Easter draws us. By the compelling Spirit of God, the Cross/Resurrection of Jesus pulls us in. We may resist and go on our way to the bunnies and eggs. We may yield and converge with people and powers, with angels and demons, with sacrifice and suffering, with sin and death at the Cross – more precisely: at Jesus nailed on the Cross.

The last statement in Psalm 22, which Jesus expressed while on the Cross (see my previous article “My God, my God…”), is “They will proclaim his righteousness, declaring to a people yet unborn: He has done it!” What did he do? What is his righteousness that gets proclaimed? All the internet articles and all the books at Amazon can’t contain the full answer. So we can dig into only a portion of what God did with Jesus on the Cross.

Let’s look at Romans 8:3-4. This is the English Standard Version:

For God has done what the law, weakened by the flesh, could not do. By sending his own Son in the likeness of sinful flesh and for sin, he condemned sin in the flesh, in order that the righteous requirement of the law might be fulfilled in us, who walk not according to the flesh but according to the Spirit.

What God has done is deal with Sin. Sin: the choice of humanity to live in a way that is wide of the mark. We missed the target. We went astray. Our desires, principles, and actions and the societies that are built on them are misguided, unreliable, and downright dodgy, and therefore cursed and corrupted. Sin is essentially the exercise of pro-self and anti-God, which turns out to actually be anti-self.

So Jesus came in the flesh, a real human. He looked like all other humans; he was “in the likeness of sinful flesh;” he looked like a sinful human. But he came “for sin.” He came to do something about humanity’s faulty choice.

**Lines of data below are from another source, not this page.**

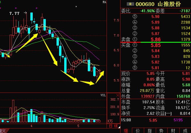
Task: Click month 5 on the time axis
Action: 78,126
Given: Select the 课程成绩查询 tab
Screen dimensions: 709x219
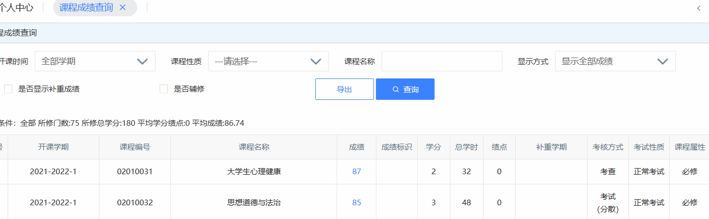Looking at the screenshot, I should click(x=86, y=8).
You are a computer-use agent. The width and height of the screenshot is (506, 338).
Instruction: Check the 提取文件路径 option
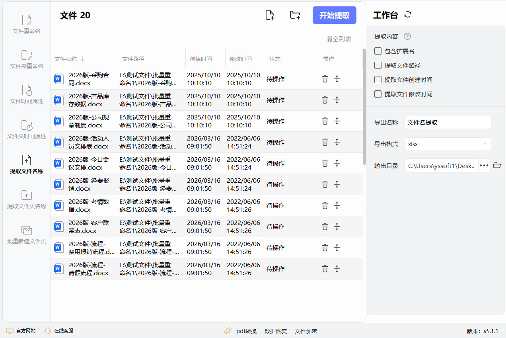tap(378, 66)
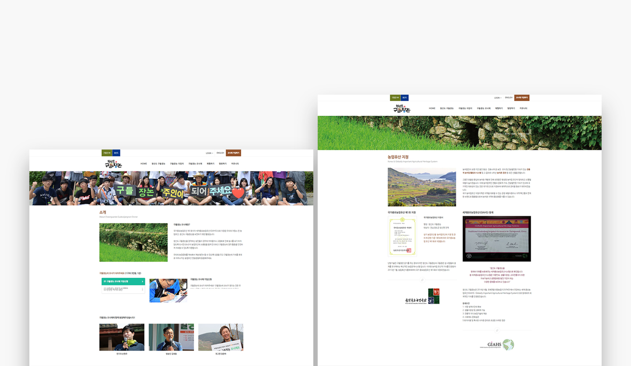Open the 체험하기 menu on the right page

tap(499, 108)
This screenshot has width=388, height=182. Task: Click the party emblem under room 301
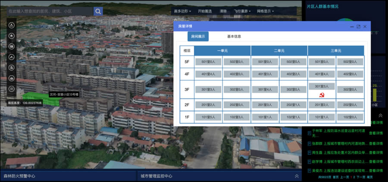[x=322, y=94]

As Jesus hung nailed on the Cross, God “condemned sin.” He didn’t condemn sinners. He didn’t condemn Jesus. He “condemned sin in the flesh,” that is, in Jesus’ flesh. The Contemporary English Version makes it clear: “God used Christ’s body to condemn sin.” The exercise of pro-self, anti-God was condemned. Sin was judged and the appropriate sentence carried out.

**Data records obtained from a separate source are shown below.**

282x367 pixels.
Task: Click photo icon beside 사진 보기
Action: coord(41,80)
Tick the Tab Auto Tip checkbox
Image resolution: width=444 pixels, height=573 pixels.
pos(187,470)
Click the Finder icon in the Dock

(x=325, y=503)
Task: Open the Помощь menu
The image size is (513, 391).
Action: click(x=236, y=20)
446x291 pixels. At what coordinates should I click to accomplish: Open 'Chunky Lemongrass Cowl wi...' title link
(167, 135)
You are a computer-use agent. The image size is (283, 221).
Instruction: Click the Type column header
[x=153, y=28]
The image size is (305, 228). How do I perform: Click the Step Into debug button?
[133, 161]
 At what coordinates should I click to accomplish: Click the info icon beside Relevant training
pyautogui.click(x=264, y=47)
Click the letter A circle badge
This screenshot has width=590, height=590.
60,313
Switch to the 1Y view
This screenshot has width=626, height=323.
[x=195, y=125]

Our sin sent Jesus to the Cross. Our sin held him there while the hatred, mockery, abuse, and evil attacked him. In that process, I think something happened, something unexpected. If you will let me use my imagination, I will personify Sin – give it form, feeling, and consciousness. I can imagine a point when Sin felt a change happening, a turning of the tide. With Sin doing its worst to Jesus – assaulting him, bludgeoning him, killing him (“the wages of sin is death”) – there comes a turning point. Sin realizes that it is no longer doing the condemning and killing. God is. Sin and its lord Satan can’t stop the swing in momentum and can’t escape. Sin is going down. Jesus held our sin on the Cross until it was done in. He died with it, took it to the grave and left it there. “He has done it!”

So, the Scripture says, “that the righteous requirement of the law might be fulfilled in us.”

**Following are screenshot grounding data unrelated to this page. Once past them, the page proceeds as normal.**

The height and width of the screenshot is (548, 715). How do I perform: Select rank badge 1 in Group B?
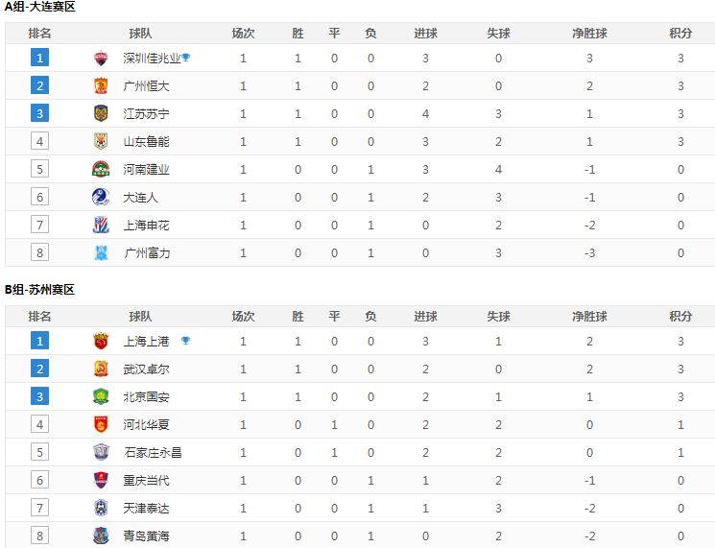[x=39, y=341]
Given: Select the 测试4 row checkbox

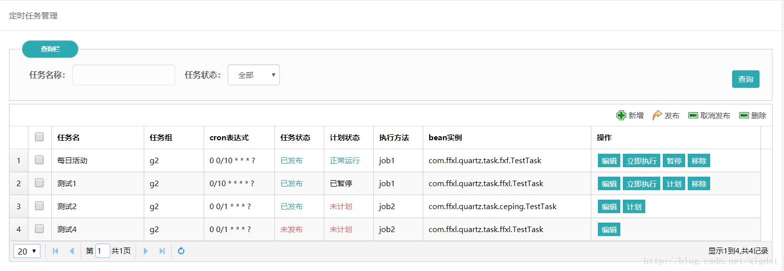Looking at the screenshot, I should click(39, 229).
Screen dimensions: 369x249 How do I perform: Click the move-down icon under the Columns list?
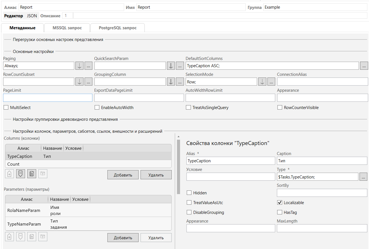[x=20, y=174]
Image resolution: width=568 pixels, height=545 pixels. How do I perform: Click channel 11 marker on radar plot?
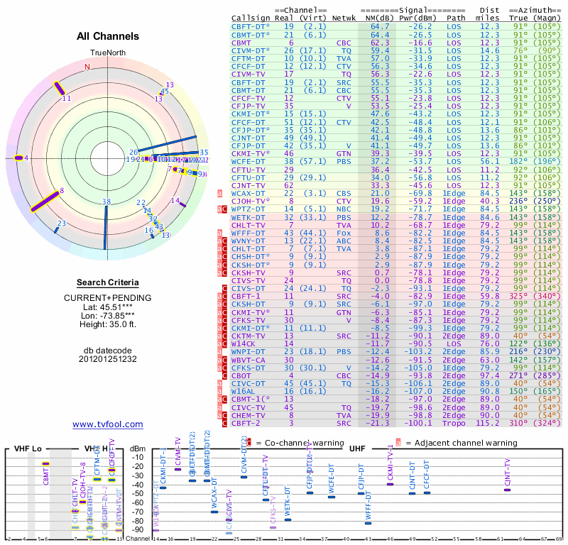coord(59,89)
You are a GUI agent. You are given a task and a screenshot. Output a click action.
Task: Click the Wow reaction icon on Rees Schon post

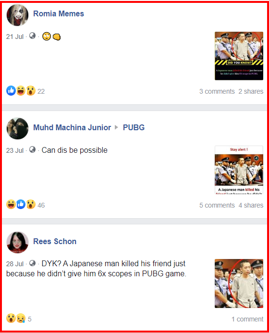(11, 318)
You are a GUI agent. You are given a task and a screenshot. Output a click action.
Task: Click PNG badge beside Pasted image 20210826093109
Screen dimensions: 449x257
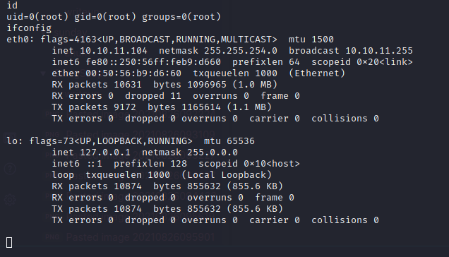53,134
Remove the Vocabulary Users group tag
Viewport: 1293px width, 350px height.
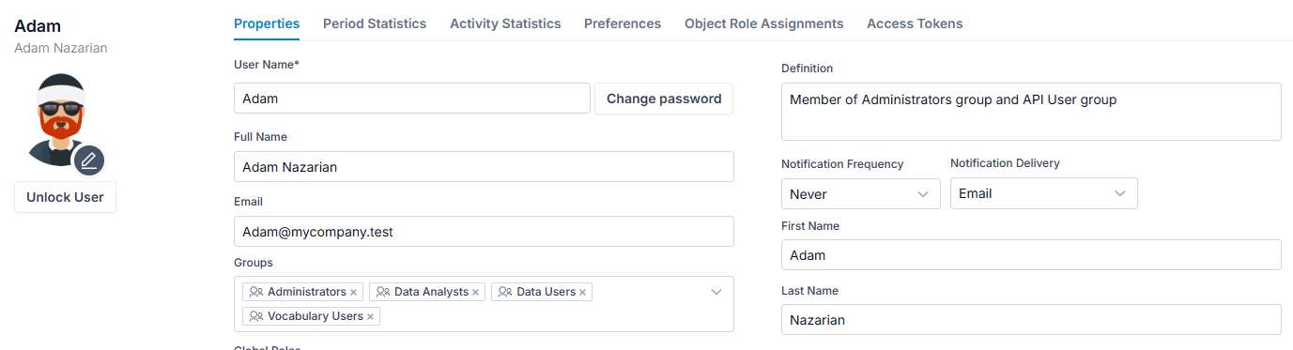point(371,317)
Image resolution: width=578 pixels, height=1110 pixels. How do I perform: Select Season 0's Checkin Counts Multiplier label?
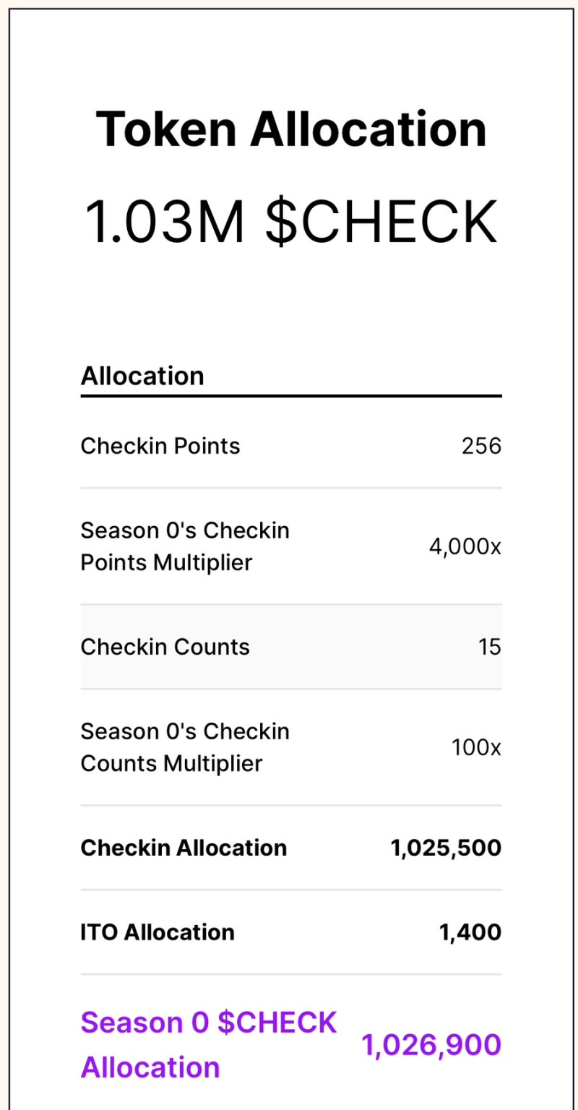pyautogui.click(x=184, y=747)
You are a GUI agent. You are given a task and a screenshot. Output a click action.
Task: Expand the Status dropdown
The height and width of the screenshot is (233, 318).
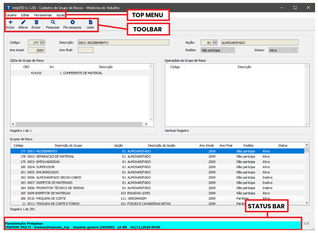[x=296, y=50]
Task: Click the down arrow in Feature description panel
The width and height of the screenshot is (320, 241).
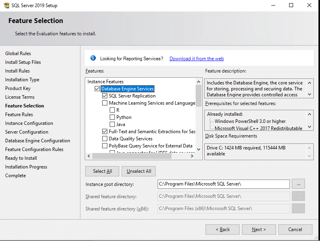Action: [x=310, y=94]
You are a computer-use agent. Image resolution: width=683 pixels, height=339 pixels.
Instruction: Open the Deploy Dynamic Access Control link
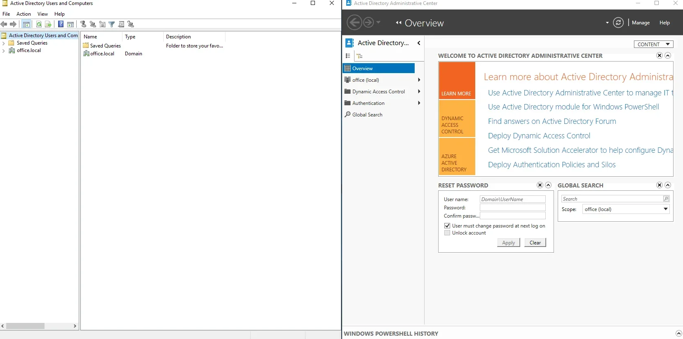(539, 136)
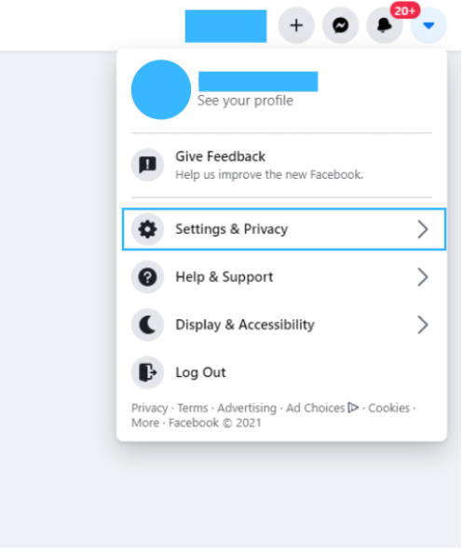463x552 pixels.
Task: Click the Privacy footer link
Action: [150, 409]
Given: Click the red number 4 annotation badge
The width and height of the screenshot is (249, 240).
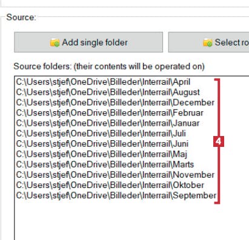Looking at the screenshot, I should click(x=219, y=141).
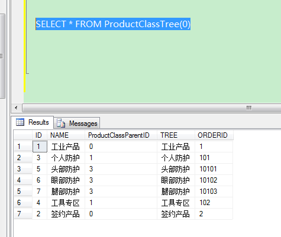Click the highlighted SELECT query text
The image size is (281, 237).
click(113, 24)
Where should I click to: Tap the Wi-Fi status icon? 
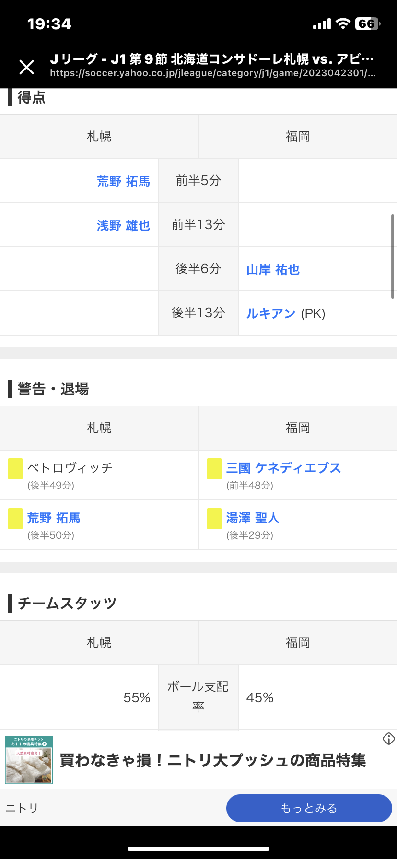(x=343, y=24)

When God gave the Law to Israel he told them,

Now if you obey me fully and keep my covenant, then out of all nations you will be my treasured possession. Although the whole earth is mine, you will be for me a kingdom of priests and a holy nation. Exodus 19:5-6

Simon Peter applied that to followers of Jesus:

But you are a chosen people, a royal priesthood, a holy nation, God’s special possession, that you may declare the praises of him who called you out of darkness into his wonderful light. Once you were not a people, but now you are the people of God; once you had not received mercy, but now you have received mercy. 1 Peter 2:9-10

We are now God’s people, his Kingdom people, equipped to live as his true images.

Sin has been condemned. “There is therefore now no condemnation for those who are in Christ Jesus” (Romans 8:1). No judgment and sentence on missing the mark, failing to live up to expectations, and straying from the set path. No curse and corruption on darkened minds, rebellious hearts, deadened spirits, and broken lives. Jesus leads us to the Cross into righteousness as we deny self, take up the cross, and follow.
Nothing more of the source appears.